____ Selected extract

Personal information
- Nationality: Canadian
- Born: 16 September 1974 (age 51) Midland, Ontario, Canada

Sport
- Sport: Lawn bowls

Medal record
Representing Canada
Asia Pacific Bowls Championships
| Silver medal – second place | 2007 Christchurch | triples |
| Bronze medal – third place | 2007 Christchurch | fours |
| Bronze medal – third place | 2011 Adelaide | pairs |
| Bronze medal – third place | 2011 Adelaide | fours |

= Tim Mason (bowls) =

Canadian bowls player

Timothy Mason (born September 16, 1974) is a Canadian lawn bowler from Penetanguishene, Ontario.

==Bowls career==
He is a two time Canadian champion and has won both outdoor and indoor Canadian National Championship titles. He first played for Canada at the 2006 World Cup in Australia becoming a member of the Canadian National Team.

________

**Work to be completed**
In the Tim Mason profile, rewrite the part between "Medal record" and "from Penetanguishene, Ontario.", inclusive, substituting "Wellington" for every "Christchurch".

____ Data section

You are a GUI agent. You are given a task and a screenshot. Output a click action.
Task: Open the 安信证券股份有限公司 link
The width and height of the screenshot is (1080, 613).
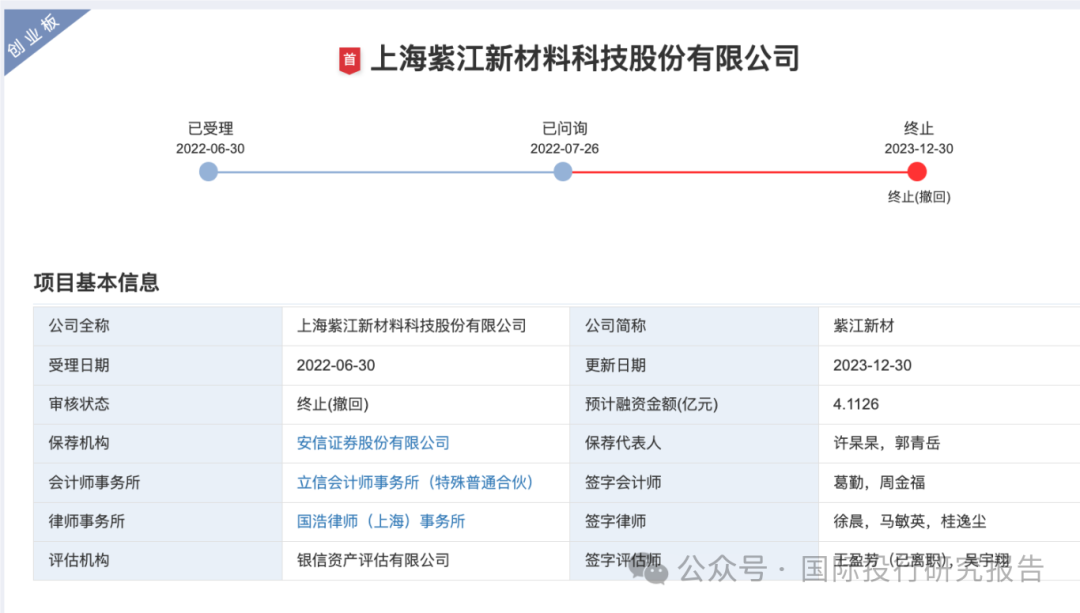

________

**Exercise output**
Medal record
Representing Canada
Asia Pacific Bowls Championships
| Silver medal – second place | 2007 Wellington | triples |
| Bronze medal – third place | 2007 Wellington | fours |
| Bronze medal – third place | 2011 Adelaide | pairs |
| Bronze medal – third place | 2011 Adelaide | fours |

= Tim Mason (bowls) =

Canadian bowls player

Timothy Mason (born September 16, 1974) is a Canadian lawn bowler from Penetanguishene, Ontario.